En aquel tiempo, Jesús dijo a sus discípulos: "No hay árbol bueno
que produzca frutos malos, ni árbol malo que produzca frutos buenos. Cada árbol
se conoce por sus frutos. No se recogen higos de las zarzas, ni se cortan uvas
de los espinos.
El hombre bueno dice cosas buenas, porque el bien está en su corazón; y
el hombre malo dice cosas malas, porque el mal está en su corazón, pues la boca
habla de lo que está lleno el corazón.
¿Por qué me dicen 'Señor, Señor', y no hacen lo que yo les digo?
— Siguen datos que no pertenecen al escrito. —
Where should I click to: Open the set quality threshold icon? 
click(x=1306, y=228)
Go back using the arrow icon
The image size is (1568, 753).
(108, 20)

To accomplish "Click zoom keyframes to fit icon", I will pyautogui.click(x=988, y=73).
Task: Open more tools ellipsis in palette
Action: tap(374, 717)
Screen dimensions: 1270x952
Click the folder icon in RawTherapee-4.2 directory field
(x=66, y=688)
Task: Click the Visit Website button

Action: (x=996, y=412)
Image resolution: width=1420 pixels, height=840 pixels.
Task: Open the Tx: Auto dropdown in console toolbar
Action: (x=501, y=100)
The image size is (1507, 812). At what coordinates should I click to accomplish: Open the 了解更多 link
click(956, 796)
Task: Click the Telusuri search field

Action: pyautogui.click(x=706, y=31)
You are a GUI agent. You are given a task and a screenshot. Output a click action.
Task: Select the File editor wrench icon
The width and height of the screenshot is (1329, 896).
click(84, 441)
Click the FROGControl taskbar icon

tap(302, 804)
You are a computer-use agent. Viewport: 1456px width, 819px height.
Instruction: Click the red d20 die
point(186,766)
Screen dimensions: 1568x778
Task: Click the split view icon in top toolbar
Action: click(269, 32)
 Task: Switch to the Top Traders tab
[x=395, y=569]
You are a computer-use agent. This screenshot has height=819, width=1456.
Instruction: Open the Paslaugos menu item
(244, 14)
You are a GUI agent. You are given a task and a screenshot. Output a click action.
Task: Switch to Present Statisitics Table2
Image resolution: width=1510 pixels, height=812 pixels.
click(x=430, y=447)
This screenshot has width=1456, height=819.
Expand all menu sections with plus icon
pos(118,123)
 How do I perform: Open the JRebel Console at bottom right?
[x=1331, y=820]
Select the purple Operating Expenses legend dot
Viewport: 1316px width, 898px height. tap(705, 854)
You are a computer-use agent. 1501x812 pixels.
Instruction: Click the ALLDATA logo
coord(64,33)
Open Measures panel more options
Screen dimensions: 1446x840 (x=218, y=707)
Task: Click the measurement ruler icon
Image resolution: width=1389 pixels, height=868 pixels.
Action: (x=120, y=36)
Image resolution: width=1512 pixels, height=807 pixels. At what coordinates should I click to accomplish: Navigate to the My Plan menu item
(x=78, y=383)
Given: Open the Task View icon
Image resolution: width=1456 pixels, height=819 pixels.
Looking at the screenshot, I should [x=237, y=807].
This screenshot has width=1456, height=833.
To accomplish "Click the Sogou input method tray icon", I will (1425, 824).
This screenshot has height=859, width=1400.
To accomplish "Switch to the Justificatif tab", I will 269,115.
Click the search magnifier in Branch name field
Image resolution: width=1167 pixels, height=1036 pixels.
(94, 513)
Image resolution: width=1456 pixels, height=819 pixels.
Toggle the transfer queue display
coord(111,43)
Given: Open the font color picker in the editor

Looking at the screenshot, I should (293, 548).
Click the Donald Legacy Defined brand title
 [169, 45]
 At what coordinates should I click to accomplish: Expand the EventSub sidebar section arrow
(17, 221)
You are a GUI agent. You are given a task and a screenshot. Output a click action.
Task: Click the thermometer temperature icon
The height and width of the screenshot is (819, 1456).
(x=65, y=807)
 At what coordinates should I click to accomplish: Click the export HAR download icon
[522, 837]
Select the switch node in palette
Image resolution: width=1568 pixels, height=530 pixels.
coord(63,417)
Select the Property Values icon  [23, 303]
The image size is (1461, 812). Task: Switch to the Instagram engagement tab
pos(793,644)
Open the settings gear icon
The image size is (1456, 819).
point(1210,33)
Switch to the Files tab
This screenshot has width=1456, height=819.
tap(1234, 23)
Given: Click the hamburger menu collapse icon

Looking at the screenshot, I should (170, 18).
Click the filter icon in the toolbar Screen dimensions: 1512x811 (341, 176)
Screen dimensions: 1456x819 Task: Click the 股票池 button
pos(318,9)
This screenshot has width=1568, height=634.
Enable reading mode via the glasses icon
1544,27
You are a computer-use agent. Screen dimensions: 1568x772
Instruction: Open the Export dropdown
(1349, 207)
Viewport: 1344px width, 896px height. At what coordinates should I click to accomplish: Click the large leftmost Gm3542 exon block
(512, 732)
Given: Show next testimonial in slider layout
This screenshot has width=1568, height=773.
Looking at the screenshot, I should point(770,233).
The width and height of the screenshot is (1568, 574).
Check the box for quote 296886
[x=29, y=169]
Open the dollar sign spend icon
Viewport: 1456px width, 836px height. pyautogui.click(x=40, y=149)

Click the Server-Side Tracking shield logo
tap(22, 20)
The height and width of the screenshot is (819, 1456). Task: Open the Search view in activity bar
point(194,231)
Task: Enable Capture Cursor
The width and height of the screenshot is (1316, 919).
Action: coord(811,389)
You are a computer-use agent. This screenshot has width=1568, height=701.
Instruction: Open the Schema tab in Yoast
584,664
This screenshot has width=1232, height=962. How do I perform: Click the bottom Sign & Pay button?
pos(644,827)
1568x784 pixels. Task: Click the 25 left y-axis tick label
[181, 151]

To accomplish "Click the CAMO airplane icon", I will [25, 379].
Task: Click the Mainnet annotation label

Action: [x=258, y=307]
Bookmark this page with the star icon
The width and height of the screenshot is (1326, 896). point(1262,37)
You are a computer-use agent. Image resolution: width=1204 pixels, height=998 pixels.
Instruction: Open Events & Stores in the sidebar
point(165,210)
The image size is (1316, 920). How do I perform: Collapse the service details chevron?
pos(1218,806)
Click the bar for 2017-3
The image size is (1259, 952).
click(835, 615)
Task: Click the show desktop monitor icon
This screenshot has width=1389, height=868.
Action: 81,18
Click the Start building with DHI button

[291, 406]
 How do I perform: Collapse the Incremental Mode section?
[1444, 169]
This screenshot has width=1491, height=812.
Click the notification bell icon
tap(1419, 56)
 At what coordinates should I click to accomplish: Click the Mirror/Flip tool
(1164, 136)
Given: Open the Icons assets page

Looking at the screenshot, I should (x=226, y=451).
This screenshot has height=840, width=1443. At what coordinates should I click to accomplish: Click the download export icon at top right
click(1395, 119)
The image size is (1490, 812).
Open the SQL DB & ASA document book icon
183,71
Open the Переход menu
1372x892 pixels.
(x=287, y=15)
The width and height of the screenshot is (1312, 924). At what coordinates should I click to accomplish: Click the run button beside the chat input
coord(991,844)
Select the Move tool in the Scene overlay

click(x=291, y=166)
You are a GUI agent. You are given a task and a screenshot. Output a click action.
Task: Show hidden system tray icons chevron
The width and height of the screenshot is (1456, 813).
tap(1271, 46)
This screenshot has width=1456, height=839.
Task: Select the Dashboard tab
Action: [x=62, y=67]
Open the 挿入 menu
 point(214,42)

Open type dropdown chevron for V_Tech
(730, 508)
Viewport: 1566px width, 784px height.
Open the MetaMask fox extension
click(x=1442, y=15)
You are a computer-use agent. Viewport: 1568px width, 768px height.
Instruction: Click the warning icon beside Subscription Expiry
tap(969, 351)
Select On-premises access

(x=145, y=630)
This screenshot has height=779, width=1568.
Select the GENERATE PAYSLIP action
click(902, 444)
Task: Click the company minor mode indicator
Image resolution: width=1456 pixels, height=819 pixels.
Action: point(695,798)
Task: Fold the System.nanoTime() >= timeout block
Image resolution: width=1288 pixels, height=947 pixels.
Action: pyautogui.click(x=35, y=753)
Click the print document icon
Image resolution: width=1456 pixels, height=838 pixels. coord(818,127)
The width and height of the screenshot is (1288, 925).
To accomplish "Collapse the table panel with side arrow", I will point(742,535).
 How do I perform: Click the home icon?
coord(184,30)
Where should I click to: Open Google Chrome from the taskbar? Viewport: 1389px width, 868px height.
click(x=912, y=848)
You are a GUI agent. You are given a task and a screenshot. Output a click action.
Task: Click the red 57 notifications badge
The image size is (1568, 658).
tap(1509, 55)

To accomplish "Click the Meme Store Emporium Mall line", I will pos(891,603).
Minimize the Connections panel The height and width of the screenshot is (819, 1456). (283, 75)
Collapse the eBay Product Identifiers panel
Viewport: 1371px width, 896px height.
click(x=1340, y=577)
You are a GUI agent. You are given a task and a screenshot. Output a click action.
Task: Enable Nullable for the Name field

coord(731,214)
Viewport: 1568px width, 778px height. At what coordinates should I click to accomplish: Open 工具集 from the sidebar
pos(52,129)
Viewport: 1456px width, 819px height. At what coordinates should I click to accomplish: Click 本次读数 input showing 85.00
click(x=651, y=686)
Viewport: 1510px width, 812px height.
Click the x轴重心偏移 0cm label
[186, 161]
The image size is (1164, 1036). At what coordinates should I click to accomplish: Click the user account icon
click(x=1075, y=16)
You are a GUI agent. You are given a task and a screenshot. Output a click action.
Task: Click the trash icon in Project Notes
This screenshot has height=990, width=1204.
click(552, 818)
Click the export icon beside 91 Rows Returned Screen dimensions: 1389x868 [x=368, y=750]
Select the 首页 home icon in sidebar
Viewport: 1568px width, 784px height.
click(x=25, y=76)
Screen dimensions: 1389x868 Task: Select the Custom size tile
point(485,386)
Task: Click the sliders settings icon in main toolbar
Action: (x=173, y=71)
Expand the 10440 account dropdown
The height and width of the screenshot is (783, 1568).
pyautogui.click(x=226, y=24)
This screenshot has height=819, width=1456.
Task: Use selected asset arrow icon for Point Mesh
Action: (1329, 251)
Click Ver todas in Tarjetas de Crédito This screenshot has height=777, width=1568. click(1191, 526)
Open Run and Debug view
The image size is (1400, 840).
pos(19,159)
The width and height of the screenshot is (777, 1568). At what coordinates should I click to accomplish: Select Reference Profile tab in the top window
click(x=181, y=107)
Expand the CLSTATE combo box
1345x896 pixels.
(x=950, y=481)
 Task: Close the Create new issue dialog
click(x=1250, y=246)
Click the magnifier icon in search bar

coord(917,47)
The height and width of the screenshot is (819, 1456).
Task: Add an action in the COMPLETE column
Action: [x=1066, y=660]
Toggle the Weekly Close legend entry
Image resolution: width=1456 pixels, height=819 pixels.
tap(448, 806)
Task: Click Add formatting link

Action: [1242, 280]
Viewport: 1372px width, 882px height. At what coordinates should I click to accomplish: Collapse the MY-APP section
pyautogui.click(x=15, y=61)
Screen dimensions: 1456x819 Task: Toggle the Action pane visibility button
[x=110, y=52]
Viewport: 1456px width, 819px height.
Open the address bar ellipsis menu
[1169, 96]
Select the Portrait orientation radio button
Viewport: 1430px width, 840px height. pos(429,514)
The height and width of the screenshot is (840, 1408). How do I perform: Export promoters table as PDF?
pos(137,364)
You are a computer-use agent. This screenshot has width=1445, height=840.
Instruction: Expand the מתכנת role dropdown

Les
voy a decir a quién se parece el que viene a mí y escucha mis palabras y las
pone en práctica. Se parece a un hombre, que al construir su casa, hizo una
excavación profunda para echar los cimientos sobre la roca. Vino la creciente y
chocó el río contra aquella casa, pero no la pudo derribar, porque estaba
sólidamente construida.
Pero el que no pone en práctica lo que escucha, se parece a un hombre
que construyó su casa a flor de tierra sin cimientos. Chocó el río contra ella
e inmediatamente la derribó y quedó completamente destruida".
Reflexión
Jesús nos invita a mirar más allá de las apariencias. Una persona se
conoce por los frutos que produce: por sus palabras, sus decisiones, sus
actitudes y, sobre todo, por la manera en que trata a los demás. No basta con
decir “Señor, Señor”; la verdadera fe se demuestra cuando ponemos en práctica
el amor, la misericordia, el perdón y la justicia.
También nos recuerda que el corazón es la raíz de nuestra vida. De un
corazón lleno de bondad brotan palabras y acciones que construyen; de un
corazón dominado por el egoísmo, el rencor o la soberbia pueden surgir frutos
que destruyen. Por eso necesitamos revisar constantemente qué estamos
cultivando dentro de nosotros.
Finalmente, Jesús compara nuestra vida con una casa. Escuchar su
Palabra y vivirla es construir sobre roca. Las dificultades, las crisis y los
problemas llegarán, pero quien tiene su vida cimentada en Cristo puede
permanecer firme. No se trata solamente de conocer el Evangelio, sino de
convertirlo en vida.
La pregunta que este Evangelio nos deja es: ¿qué frutos está
produciendo mi vida y sobre qué estoy construyendo mi casa?